The department’s Dr Granville Whittle said more than 1,882 schools, mostly in KZN, Gauteng and the Eastern Cape, had been damaged during the lockdown.


Education MEC Kwazi Mshengu said the department was already battling with the effects of prior budget cuts and that the riots “completely collapsed our matric intervention winter programme planned for the holidays. We had to cancel everything.”

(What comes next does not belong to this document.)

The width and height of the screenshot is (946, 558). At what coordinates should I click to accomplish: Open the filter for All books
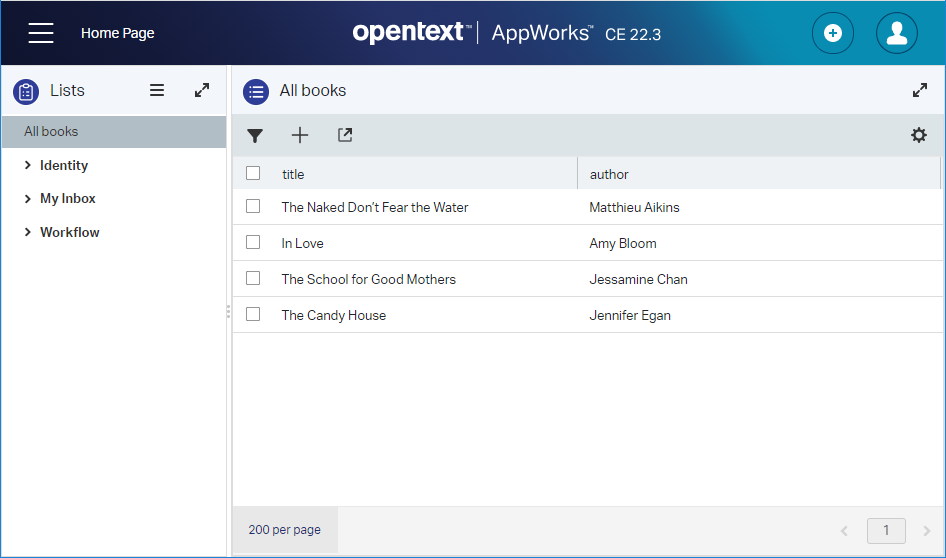255,136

He said the infrastructural damage added to the existing backlog of repairs to schools damaged by criminals or badly weathered. “We have R6.3 billion less this financial year. Most of the things we had hoped to do have had to be kept in abeyance,” said Mshengu

The department’s Dr Barney Mthembu said from the estimated R100 million needed to repair schools, the highest preliminary estimates of damages were in Umgungundlovu, Ilembe and Pinetown districts, with R38,7 million in repairs need, R35.2 million and R14.9 million respectively. In some instances, repairs could take up to a year to complete, said Mthembu.

The nutrition programme had been affected by theft of plates, pots and spoons. “Some of the schools lost stoves used for the preparation of meals for learners,” said Mthembu. “The most affected centre was at Kwamashu education support centre. They ripped everything off. They even took cups and saucers.”


Provincial deputy director-general Albert Chanee said damages during the riots “were somewhat limited compared to KZN”. He said 65% of the vandalised schools had since been repaired, but it would be a costly process to repair the remaining schools.

“Vandalism and damage is unfunded. It’s part of emergency repairs, but we have not provisioned for this level. In the budget, we have to reprioritise, but we are also seeking additional funding,” said Chanee.

He said elements with scrap metal value like electrical cabling, copper pipes, aluminium frames, metal water fixtures and steel palisade fencing were stolen. Schools had also suffered damage to sanitation and in some schools, laptops, tablets for robotics, transformer cables, lights and fences had been stolen. “At one school, even the garden spades were stolen,” Chanee said.

He said over 7,500 patrollers had been deployed to townships and high-risk schools to try to prevent further vandalism.